Sukses

Perhitungan Harga Asli Pertalite dan Solar Tanpa Subsidi di Indonesia

Pemerintah berencana untuk menaikkan harga Bahan Bakar Minyak (BBM), jenis Pertalite dan Solar. Namun, untuk pengumuman resminya sendiri, belum akan dilakukan pekan ini, atau Jumat (26/8/2022).

Liputan6.com, Jakarta - Pemerintah berencana untuk menaikkan harga Bahan Bakar Minyak (BBM), jenis Pertalite dan Solar. Namun, untuk pengumuman resminya sendiri, belum akan dilakukan pekan ini, atau Jumat (26/8/2022).

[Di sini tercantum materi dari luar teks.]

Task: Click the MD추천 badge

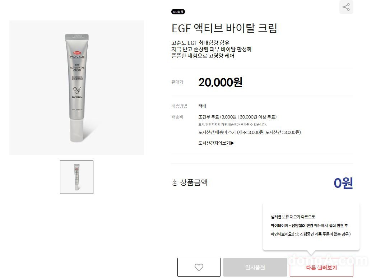Action: [178, 12]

Sementara itu, terkait harga seharusnya Pertalite dan Solar, Menteri Keuangan (Menkeu) Sri Mulyani Indrawati menjabarkan besaran harga untuk kedua jenis bahan bakar tersebut jika tidak ditopang oleh subsidi pemerintah atau nilai keekonomian.

Untuk harga Solar yang saat ini dipatok Rp 5.150 per liter, jika tanpa subsidi atau harga keekonomiannya di angka Rp 13.950. Maka selisih harga yang ditanggung pemerintah sebesar Rp 8.300 per liter.

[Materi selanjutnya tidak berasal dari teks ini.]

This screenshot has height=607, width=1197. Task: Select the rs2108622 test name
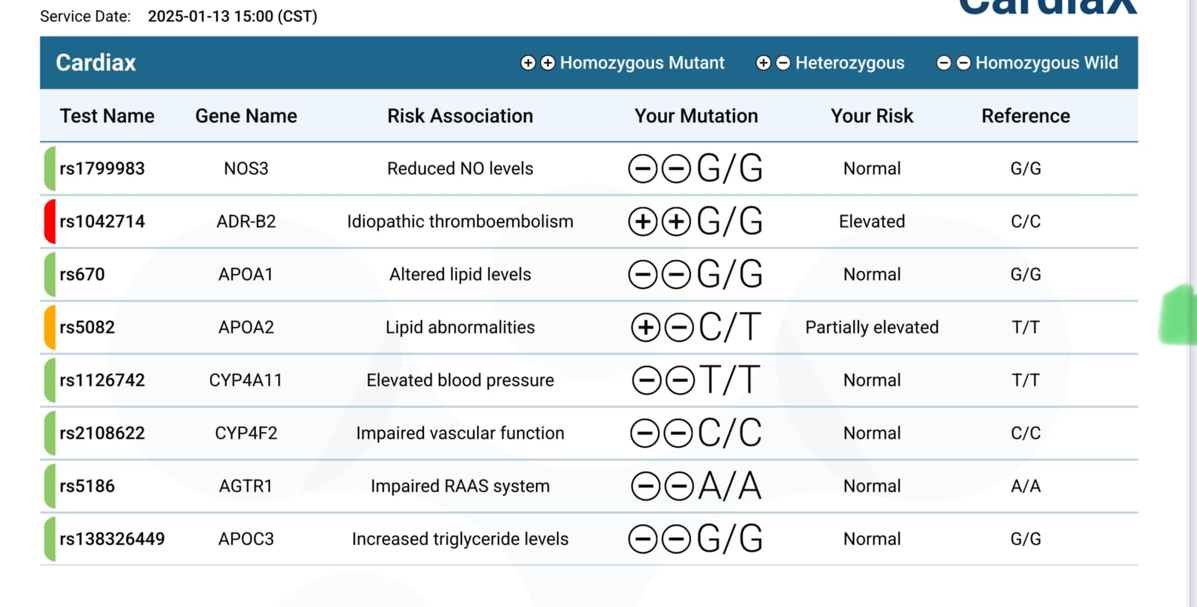(102, 433)
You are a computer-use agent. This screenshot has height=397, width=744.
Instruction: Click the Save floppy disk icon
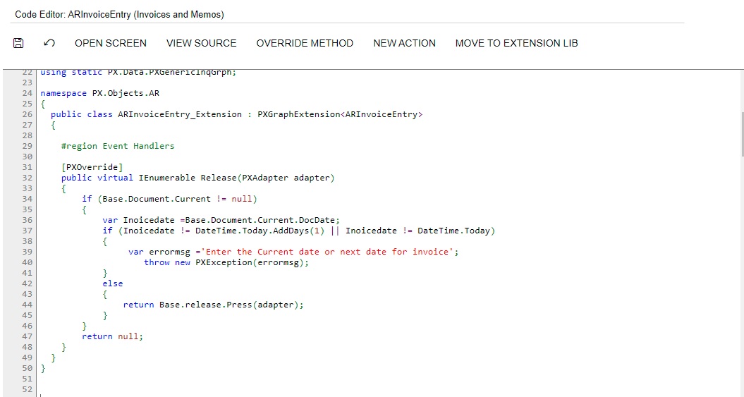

"Jadi bedanya antara harga sebenarnya di luar dengan harga yang berlaku di kita itu Rp 8.300 per liter," kata Sri Mulyani dalam Rapat Kerja dengan Komite IV DPD RI di Kompleks DPD RI, Jakarta, Kamis (25/8/2022).

Hal serupa juga terjadi pada harga Pertalite. Di tingkat konsumen, harganya masih Rp 7.650 per liter, sedangkan berdasarkan nilai keekonomian BBM ron 90 ini Rp 14.450. Sehingga selisih harga yang ditanggung APBN sebesar Rp 6.800 per liter.

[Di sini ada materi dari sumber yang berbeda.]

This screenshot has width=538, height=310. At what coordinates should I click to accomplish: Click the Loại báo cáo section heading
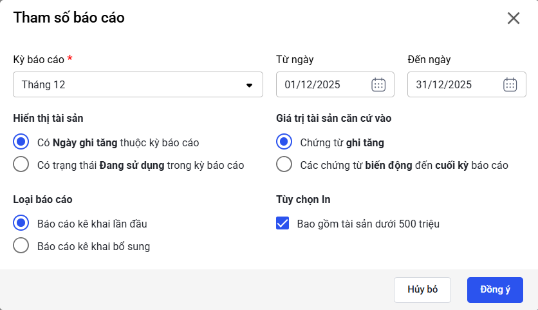coord(47,199)
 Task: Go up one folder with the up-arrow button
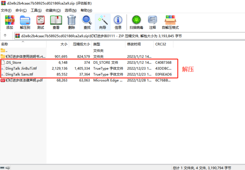pos(5,36)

"Kita jualnya hanya Rp 7.650 (per liter). Perbedaannya yang sebesar Rp 6.800 itu yang harus kita bayar ke Pertamina," kata dia.

2 dari 2 halaman

Perhitungan harga minyak dunia

Sri Mulyani mengatakan, harga-harga tersebut masih menggunakan perhitungan dengan asumsi harga minyak dunia (ICP) USD 100 dengan nilai tukar Rp 14.450 per dolar Amerika Serikat. Sehingga pemerintah pada Juni 2022 mengalokasikan anggaran kompensasi dan subsidi sebesar Rp 502 triliun.

Namun yang terjadi sekarang harga minyak dunia terus naik dengan rata USD 104 - USD 105 per barel. Belum lagi nilai tukar rupiah yang terus melemah di kisaran Rp 14.750.

"Itu nambah lagi jadinya karena minyaknya masih diimpor," kata dia.

Belum lagi tingkat konsumsi yang terus meningkat. Sehingga alokasi yang ada dinilai tidak cukup untuk sampai akhir tahun 2022.